WORK INSTRUCTIONS:
From the profile of Leo Pellegrino below, list every school he attended.
PROVIDED TEXT Start Marker
Background information
- Born: June 3, 1991 (age 35)
- Origin: Pittsburgh, Pennsylvania, U.S.
- Genres: Jazz, brass house
- Instrument: Baritone saxophone
- Years active: 2014–present
- Member of: Too Many Zooz; 2SAXY; Thundersmack;
- Formerly of: Lucky Chops

= Leo Pellegrino =

American saxophonist

Leonardo Antonio Pellegrino, also known as Leo P, is an American baritone saxophonist from Pittsburgh who is based in New York City. He is a member of the "brass house" band Too Many Zooz and former member of the Lucky Chops brass band. He is known for his energetic dancing that he performs while playing, often in public areas.

==Early life and education==
He was born June 3, 1991, in the city of Pittsburgh. He is the youngest son of accordionist and composer Stephen Pellegrino.

Pellegrino graduated from city schools — Pittsburgh Liberty Elementary School (K-5) and Rogers Middle School for the Creative and Performing Arts (CAPA). He got his degree at the Manhattan School of Music in 2013. While at the Manhattan School of Music, Pellegrino recorded with its Afro-Cuban Jazz Orchestra. Scott Yanow's review of the album noted "Pellegrino's use of extreme high notes as punctuation during his passionate solo on 'Let There Be Swing'."
PROVIDED TEXT End Marker
PROVIDED RECORDS Start Marker
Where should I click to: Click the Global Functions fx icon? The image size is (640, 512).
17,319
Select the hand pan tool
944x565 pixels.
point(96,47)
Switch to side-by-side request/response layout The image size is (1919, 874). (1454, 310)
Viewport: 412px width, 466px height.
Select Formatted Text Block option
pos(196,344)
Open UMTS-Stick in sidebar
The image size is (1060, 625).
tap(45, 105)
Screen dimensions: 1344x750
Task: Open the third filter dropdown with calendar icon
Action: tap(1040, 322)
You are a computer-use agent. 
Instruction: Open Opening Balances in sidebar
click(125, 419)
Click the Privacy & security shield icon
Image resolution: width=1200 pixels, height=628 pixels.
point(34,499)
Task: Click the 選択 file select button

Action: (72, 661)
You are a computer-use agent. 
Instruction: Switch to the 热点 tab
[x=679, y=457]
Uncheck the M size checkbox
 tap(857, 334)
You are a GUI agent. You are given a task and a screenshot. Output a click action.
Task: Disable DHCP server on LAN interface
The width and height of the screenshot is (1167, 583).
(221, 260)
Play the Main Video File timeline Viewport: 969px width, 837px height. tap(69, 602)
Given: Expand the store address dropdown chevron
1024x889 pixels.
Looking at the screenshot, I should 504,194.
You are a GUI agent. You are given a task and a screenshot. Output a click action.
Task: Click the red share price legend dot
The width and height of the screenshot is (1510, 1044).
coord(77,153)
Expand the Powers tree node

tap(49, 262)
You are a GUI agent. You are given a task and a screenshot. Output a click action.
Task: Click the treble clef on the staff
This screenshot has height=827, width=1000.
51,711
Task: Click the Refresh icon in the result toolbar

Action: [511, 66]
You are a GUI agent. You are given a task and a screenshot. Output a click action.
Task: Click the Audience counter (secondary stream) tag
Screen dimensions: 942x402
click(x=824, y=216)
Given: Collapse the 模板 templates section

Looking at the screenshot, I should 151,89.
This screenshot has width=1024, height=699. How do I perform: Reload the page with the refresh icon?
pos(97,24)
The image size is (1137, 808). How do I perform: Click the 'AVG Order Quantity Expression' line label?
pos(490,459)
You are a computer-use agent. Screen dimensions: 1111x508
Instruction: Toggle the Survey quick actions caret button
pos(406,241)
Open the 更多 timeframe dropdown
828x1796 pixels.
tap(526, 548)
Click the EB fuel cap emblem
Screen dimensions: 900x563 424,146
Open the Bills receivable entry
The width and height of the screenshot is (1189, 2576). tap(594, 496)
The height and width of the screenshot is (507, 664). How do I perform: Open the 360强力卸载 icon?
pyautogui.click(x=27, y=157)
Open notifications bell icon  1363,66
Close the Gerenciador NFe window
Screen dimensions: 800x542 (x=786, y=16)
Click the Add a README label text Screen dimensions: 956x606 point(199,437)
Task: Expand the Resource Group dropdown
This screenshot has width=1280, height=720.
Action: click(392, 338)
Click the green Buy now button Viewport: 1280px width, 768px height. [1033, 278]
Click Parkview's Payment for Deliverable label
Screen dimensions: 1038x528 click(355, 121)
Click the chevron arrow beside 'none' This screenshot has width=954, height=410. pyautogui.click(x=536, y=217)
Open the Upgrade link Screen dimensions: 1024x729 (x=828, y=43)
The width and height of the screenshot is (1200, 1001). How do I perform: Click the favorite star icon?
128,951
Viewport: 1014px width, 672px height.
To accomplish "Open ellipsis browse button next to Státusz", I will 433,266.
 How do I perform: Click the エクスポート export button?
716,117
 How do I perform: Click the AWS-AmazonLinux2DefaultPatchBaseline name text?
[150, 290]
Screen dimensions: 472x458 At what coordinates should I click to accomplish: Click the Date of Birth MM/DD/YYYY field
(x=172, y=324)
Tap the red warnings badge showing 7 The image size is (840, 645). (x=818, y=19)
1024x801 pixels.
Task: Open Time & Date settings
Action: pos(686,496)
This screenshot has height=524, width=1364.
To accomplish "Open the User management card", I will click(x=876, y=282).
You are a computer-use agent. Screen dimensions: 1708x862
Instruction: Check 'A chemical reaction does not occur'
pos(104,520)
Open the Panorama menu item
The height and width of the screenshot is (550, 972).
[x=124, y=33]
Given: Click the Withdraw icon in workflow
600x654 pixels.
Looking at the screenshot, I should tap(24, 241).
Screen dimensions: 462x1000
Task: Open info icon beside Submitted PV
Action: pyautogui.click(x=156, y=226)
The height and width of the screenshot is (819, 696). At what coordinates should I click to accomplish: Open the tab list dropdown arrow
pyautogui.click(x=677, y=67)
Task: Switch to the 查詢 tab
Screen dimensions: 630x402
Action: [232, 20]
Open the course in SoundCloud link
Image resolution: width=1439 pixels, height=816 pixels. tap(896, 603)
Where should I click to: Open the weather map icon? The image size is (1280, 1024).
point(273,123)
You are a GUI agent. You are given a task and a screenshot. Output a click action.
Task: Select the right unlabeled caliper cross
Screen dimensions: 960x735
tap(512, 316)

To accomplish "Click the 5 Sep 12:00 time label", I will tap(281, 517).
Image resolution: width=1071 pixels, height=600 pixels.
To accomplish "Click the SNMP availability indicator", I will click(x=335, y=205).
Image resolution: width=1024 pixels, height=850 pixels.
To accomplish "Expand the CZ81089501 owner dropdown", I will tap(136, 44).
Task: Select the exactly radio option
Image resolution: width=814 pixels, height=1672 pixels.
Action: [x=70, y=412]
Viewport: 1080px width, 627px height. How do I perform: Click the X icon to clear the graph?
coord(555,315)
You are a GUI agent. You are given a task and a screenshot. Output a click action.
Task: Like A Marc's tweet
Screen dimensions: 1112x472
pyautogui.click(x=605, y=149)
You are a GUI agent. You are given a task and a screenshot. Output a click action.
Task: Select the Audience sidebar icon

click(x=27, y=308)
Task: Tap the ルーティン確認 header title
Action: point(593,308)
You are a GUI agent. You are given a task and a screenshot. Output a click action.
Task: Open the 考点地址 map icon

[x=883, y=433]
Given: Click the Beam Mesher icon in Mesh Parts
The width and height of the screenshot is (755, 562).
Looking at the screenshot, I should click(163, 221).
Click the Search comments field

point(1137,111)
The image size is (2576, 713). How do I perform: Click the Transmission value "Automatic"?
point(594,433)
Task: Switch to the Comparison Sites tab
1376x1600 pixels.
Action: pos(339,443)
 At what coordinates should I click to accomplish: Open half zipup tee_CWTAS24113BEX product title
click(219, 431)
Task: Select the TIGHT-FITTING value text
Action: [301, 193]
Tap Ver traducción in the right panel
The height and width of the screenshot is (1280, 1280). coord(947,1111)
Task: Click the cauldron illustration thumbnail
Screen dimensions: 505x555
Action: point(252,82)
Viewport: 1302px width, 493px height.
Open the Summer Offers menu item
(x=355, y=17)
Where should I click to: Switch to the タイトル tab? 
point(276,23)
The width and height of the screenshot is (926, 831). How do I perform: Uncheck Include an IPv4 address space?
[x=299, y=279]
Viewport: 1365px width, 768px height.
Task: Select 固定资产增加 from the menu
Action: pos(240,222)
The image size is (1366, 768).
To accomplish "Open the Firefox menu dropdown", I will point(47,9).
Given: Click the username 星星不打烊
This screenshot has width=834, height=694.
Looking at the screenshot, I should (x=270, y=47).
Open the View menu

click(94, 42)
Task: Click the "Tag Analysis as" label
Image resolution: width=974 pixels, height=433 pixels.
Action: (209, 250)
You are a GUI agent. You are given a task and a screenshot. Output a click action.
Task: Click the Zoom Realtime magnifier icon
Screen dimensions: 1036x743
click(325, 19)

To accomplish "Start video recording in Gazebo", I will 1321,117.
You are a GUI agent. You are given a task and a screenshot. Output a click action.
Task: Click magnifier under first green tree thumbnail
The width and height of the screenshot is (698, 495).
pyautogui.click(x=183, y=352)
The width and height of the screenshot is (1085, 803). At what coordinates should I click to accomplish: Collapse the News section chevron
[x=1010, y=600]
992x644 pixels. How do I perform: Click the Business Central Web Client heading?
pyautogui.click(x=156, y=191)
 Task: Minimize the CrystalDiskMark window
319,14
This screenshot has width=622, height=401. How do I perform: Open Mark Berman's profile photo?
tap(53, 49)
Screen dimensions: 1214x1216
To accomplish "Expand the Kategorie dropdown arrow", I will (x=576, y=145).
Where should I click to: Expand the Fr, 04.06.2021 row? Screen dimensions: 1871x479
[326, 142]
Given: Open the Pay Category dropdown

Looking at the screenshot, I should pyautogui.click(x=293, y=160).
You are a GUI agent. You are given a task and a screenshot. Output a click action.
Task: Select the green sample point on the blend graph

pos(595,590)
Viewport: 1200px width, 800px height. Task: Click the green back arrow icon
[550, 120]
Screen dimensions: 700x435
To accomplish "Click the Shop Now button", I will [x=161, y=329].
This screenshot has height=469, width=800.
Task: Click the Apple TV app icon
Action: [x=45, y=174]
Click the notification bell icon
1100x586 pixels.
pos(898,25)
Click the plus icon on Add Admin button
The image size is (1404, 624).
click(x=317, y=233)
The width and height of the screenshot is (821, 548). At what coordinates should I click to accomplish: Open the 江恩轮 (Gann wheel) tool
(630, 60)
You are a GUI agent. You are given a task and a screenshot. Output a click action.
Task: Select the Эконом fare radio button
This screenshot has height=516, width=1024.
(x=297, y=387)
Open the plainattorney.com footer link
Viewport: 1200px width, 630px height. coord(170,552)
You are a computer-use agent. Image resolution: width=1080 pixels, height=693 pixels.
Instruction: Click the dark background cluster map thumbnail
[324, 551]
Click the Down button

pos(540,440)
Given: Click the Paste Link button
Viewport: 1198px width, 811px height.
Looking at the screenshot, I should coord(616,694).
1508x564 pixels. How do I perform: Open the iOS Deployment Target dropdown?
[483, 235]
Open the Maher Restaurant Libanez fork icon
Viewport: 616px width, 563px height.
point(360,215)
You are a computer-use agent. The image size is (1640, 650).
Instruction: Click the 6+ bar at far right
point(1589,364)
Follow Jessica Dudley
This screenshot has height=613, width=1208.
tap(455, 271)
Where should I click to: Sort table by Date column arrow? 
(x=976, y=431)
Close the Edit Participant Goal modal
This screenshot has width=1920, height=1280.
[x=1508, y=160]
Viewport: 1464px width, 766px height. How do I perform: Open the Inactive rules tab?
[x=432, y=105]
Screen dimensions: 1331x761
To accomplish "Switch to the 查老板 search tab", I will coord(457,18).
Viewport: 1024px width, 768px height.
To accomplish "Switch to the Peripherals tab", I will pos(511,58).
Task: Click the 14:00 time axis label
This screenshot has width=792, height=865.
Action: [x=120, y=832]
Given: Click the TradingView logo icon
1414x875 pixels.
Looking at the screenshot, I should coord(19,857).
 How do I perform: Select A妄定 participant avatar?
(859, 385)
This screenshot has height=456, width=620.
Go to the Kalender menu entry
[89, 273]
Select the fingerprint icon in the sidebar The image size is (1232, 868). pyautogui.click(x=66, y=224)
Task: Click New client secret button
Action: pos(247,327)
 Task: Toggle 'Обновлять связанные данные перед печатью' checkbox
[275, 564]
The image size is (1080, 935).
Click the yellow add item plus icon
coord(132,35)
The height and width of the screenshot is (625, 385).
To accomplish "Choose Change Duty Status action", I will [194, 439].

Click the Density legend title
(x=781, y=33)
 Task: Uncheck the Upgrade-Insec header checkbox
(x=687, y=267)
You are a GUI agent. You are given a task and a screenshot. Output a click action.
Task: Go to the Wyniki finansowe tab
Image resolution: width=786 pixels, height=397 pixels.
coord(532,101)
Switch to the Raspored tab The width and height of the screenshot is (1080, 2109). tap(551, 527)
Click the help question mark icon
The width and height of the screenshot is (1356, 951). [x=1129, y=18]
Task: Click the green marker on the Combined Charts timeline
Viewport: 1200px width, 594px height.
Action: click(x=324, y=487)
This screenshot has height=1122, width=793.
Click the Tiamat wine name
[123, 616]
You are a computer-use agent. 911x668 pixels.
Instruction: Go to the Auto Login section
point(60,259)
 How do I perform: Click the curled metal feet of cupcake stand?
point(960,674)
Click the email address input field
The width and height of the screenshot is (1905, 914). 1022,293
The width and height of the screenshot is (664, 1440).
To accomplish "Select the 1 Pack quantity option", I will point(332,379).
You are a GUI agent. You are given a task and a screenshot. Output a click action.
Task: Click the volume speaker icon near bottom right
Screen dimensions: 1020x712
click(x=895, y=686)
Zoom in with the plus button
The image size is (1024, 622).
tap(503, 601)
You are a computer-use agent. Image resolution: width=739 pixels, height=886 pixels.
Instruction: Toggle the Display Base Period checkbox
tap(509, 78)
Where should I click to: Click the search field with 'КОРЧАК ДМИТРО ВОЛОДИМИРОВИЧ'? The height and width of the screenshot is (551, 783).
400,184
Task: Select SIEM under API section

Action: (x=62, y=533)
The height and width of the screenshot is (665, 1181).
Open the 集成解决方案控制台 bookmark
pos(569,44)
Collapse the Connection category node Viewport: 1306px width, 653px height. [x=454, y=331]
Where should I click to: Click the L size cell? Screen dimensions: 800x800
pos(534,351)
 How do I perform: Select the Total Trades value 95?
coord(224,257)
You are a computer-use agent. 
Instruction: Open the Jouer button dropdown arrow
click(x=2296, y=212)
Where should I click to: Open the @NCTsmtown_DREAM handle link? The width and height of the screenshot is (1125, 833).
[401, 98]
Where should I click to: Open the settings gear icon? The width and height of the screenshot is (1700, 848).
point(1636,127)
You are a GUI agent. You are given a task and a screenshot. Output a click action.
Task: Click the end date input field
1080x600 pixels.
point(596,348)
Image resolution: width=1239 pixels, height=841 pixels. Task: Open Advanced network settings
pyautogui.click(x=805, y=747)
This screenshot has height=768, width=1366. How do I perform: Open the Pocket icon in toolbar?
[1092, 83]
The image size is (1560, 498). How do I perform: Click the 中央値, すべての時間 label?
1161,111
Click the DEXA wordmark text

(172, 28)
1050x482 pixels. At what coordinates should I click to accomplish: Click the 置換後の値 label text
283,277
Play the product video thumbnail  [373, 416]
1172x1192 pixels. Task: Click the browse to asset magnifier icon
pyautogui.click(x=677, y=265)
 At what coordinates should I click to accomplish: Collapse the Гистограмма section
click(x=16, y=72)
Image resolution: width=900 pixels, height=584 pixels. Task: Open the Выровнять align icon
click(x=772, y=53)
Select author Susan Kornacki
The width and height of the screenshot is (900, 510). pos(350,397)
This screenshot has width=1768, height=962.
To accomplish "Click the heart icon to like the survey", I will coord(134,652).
PROVIDED RECORDS End Marker
ANSWER TO THIS PROBLEM:
Pittsburgh Liberty Elementary School
Rogers Middle School for the Creative and Performing Arts (CAPA)
Manhattan School of Music